*Aim of the exercise*. Please return, with no alterations, the lines below from the very first through the one that contains "Given: Open settings gear for Kert vocabulary".

[Source data]
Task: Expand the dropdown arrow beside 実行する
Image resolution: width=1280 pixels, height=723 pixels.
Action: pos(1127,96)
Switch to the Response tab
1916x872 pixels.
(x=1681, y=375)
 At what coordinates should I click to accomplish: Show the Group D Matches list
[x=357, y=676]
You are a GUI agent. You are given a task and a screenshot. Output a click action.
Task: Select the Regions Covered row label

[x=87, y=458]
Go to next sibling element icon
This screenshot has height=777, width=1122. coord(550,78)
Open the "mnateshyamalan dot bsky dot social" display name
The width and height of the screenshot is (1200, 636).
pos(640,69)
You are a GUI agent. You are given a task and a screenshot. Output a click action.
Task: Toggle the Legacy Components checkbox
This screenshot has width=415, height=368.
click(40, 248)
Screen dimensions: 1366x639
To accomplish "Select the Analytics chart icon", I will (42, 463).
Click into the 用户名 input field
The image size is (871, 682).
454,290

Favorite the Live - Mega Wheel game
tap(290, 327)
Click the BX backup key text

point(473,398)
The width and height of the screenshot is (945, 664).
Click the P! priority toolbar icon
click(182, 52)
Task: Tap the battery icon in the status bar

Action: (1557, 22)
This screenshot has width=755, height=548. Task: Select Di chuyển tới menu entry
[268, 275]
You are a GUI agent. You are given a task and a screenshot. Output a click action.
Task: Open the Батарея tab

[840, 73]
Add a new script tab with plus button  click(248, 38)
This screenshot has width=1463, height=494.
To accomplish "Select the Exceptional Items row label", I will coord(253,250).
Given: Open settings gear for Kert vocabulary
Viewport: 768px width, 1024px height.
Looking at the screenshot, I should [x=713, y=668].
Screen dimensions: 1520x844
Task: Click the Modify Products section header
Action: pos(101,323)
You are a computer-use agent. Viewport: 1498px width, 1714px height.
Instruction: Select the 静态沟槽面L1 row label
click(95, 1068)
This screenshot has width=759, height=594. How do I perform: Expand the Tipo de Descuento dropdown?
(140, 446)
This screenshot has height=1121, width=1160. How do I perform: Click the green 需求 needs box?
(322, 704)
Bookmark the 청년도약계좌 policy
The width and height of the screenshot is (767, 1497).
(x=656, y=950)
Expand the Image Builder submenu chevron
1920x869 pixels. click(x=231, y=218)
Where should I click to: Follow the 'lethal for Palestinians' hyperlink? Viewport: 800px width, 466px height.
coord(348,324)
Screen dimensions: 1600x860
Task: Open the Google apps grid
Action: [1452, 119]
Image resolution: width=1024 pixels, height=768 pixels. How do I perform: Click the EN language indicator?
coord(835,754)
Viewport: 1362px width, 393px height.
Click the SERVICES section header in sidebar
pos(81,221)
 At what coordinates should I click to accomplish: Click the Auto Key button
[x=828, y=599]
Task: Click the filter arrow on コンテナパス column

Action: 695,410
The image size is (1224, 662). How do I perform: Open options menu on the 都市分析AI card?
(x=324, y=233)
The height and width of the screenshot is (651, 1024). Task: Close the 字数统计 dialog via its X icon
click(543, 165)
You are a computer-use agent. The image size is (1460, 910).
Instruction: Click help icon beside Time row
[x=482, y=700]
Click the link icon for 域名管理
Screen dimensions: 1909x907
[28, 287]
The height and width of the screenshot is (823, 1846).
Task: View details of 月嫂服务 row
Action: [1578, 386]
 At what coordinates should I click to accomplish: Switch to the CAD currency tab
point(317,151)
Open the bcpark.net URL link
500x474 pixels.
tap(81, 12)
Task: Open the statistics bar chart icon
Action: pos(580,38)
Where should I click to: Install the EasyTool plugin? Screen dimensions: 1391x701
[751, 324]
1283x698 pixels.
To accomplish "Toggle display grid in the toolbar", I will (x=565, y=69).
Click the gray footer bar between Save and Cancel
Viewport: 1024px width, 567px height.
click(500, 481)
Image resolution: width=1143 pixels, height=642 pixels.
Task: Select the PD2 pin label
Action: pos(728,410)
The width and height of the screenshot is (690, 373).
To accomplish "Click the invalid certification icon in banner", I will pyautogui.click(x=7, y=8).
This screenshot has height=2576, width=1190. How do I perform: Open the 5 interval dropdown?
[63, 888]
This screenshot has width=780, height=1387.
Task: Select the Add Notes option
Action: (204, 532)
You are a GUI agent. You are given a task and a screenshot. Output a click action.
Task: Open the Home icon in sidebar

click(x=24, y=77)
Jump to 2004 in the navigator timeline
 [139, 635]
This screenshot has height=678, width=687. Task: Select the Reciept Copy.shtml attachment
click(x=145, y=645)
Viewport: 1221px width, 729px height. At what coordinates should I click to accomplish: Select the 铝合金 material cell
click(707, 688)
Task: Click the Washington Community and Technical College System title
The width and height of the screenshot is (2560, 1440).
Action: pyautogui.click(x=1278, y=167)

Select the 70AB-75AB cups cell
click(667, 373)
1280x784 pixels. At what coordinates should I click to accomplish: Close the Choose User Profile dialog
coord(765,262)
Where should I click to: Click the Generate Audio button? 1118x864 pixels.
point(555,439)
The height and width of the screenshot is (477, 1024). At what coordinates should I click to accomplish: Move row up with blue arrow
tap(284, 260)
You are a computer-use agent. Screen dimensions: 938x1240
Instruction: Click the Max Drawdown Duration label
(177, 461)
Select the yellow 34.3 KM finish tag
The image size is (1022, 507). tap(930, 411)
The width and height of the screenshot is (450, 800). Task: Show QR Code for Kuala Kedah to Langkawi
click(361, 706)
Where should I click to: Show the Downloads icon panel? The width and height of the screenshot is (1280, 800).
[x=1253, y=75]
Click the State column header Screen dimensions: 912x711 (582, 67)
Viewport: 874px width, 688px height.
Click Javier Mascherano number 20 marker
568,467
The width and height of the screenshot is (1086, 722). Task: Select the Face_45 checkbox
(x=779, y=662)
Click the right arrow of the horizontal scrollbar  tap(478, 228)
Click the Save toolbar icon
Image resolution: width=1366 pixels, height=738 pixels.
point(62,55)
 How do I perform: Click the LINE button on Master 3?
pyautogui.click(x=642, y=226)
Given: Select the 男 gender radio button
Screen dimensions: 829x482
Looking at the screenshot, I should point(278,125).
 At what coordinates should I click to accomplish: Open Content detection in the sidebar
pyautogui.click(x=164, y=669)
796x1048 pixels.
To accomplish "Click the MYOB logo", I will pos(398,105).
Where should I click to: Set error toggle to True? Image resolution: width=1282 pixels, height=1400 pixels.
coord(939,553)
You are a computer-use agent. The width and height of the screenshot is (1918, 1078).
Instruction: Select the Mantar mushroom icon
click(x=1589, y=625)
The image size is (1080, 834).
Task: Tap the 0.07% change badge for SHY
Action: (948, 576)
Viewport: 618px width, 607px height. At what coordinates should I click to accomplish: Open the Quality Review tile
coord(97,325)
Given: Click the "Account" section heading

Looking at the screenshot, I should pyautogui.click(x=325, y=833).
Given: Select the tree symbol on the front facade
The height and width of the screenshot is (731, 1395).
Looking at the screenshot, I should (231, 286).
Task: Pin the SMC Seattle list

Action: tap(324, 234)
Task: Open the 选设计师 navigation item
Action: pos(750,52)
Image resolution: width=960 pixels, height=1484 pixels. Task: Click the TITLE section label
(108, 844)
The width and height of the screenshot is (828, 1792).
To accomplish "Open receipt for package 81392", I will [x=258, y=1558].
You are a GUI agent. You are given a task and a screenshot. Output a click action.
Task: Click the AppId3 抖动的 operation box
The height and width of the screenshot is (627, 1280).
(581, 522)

*Your response*.
Task: Expand the dropdown arrow beside 実行する
Image resolution: width=1280 pixels, height=723 pixels.
Action: pos(1127,96)
Switch to the Response tab
1916x872 pixels.
(x=1681, y=375)
 At what coordinates should I click to accomplish: Show the Group D Matches list
[x=357, y=676]
You are a GUI agent. You are given a task and a screenshot. Output a click action.
Task: Select the Regions Covered row label

[x=87, y=458]
Go to next sibling element icon
This screenshot has height=777, width=1122. coord(550,78)
Open the "mnateshyamalan dot bsky dot social" display name
The width and height of the screenshot is (1200, 636).
pos(640,69)
You are a GUI agent. You are given a task and a screenshot. Output a click action.
Task: Toggle the Legacy Components checkbox
This screenshot has width=415, height=368.
click(40, 248)
Screen dimensions: 1366x639
To accomplish "Select the Analytics chart icon", I will (42, 463).
Click into the 用户名 input field
The image size is (871, 682).
454,290

Favorite the Live - Mega Wheel game
tap(290, 327)
Click the BX backup key text

point(473,398)
The width and height of the screenshot is (945, 664).
Click the P! priority toolbar icon
click(182, 52)
Task: Tap the battery icon in the status bar

Action: (1557, 22)
This screenshot has width=755, height=548. Task: Select Di chuyển tới menu entry
[268, 275]
You are a GUI agent. You are given a task and a screenshot. Output a click action.
Task: Open the Батарея tab

[840, 73]
Add a new script tab with plus button  click(248, 38)
This screenshot has width=1463, height=494.
To accomplish "Select the Exceptional Items row label", I will coord(253,250).
Given: Open settings gear for Kert vocabulary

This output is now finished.